Once a political operative, always a political operative.
How else to explain Phillip Walzak’s appearance at a fundraiser for Pete Buttigieg, mayor of South Bend, Indiana, when Walzak shilled for his former boss, Mayor Bill de Blasio?
The New York Times headlined its story on the event, “New York Buzzes Over a Mayor Mulling a 2020 Bid (Buttigieg, Not de Blasio).” Walzak opined to the Times that while presidential candidate Buttigieg had “a compelling story and message,” de Blasio “has a real record to run on.”
By the way, Walzak has a day job as the NYPD’s deputy commissioner for public information. His actions led some at Police Plaza to wonder whether he serves the NYPD or the mayor’s political agenda. In response to questions, Walzak emailed this: “Let me ask you this question: is this a topic you have decided to include in your next upcoming column or are you in a consideration period?”
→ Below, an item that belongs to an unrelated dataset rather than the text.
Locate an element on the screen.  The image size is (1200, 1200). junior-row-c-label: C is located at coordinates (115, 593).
The question of Walzak’s priorities is compelling because in the past 40 years or so, the NYPD has prided itself on appearing to be largely free of politics. Because of that, Walzak’s appointment a year ago was controversial. PBA president Pat Lynch called it a sign “that the de Blasio administration thinks the NYPD’s primary mission is to serve as a political tool . . .”
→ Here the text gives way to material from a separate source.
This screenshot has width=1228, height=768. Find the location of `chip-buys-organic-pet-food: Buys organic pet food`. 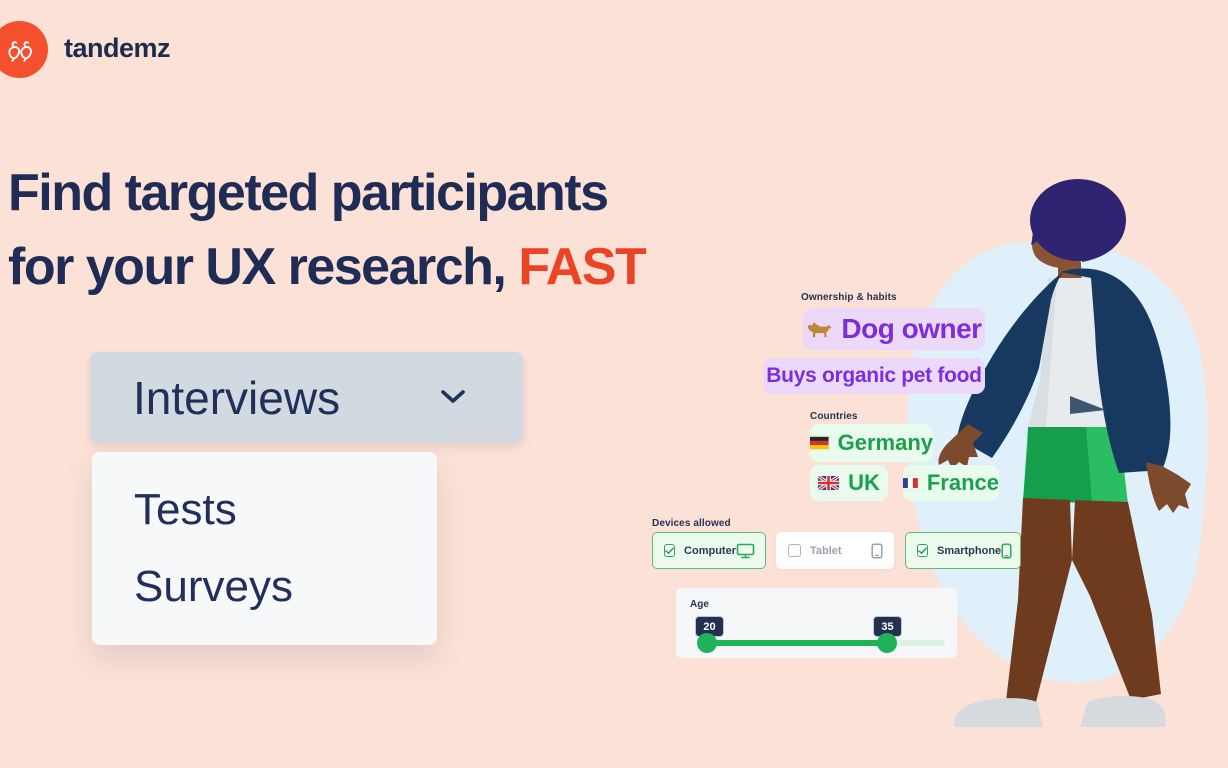

chip-buys-organic-pet-food: Buys organic pet food is located at coordinates (874, 376).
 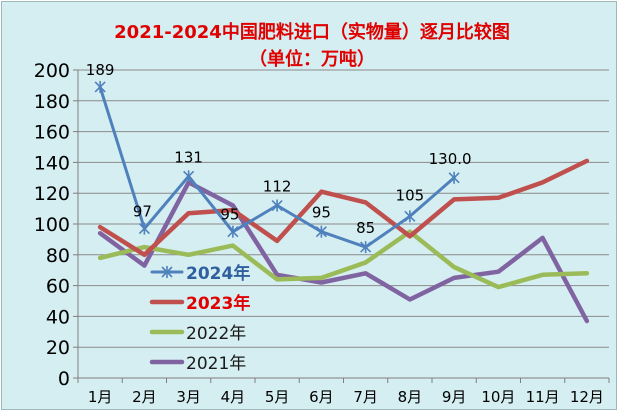 What do you see at coordinates (543, 397) in the screenshot?
I see `x-tick-label: 11月` at bounding box center [543, 397].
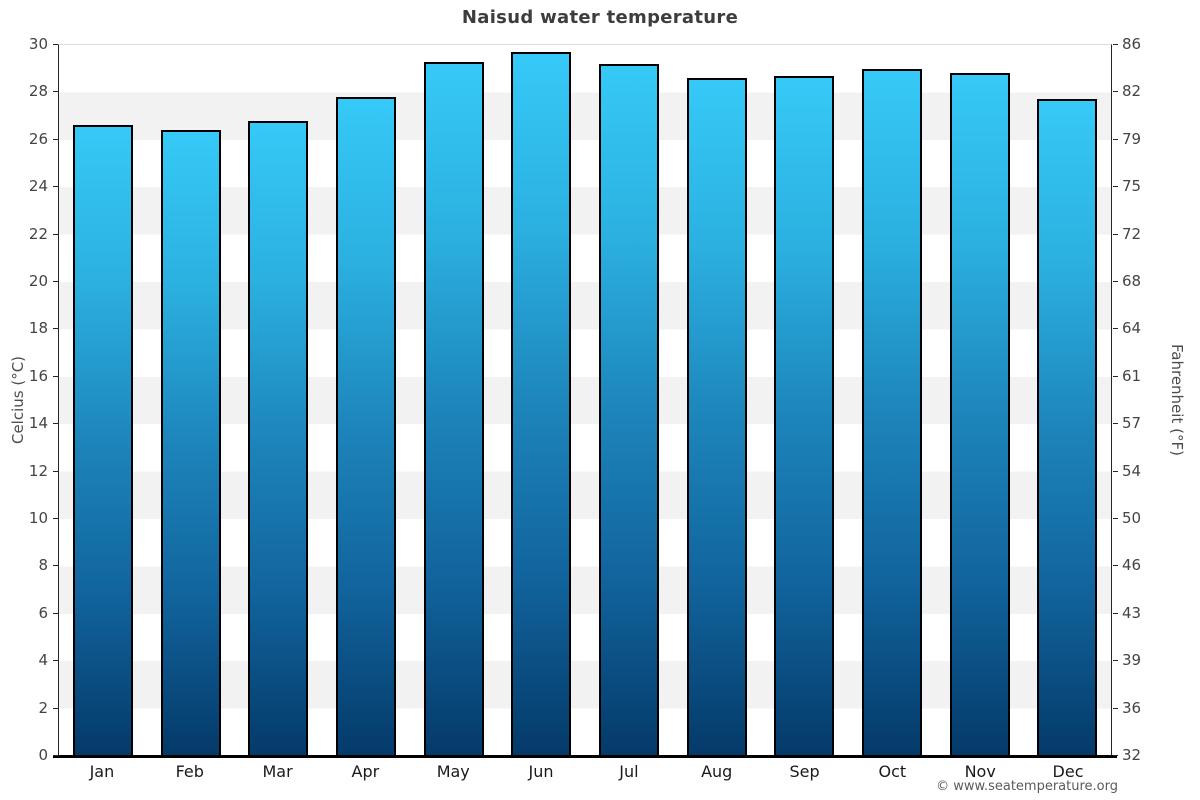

While it is not uncommon for City Hall to select NYPD spokesmen and women, the best of them served the NYPD while remaining in City Hall’s good graces.
But the relationship between the NYPD and the de Blasio administration differs from past administrations. While de Blasio has basked in the glow of the city’s low crime, many of his actions appear to be critical of NYPD. These include his criticism of a sergeant for fatally shooting an emotionally disturbed woman in the Bronx before an internal investigation was completed, and his attempts to link low crime to his policy of neighborhood policing despite qualitative evidence that it had no more to do with lowering crime than did the NYPD’s stop-and-frisk.
The mayor’s most successful move was selecting Jim O’Neill as NYPD commissioner. A modest man, O’Neill has proved pliant in acquiescing to mayoral appointments like Walzak.
Recently, O’Neill accepted the appointment of Ernest Hart as deputy commissioner for legal matters after City Hall rejected his two choices. Perhaps Hart’s first assignment can be to determine the appropriateness of Walzak’s actions.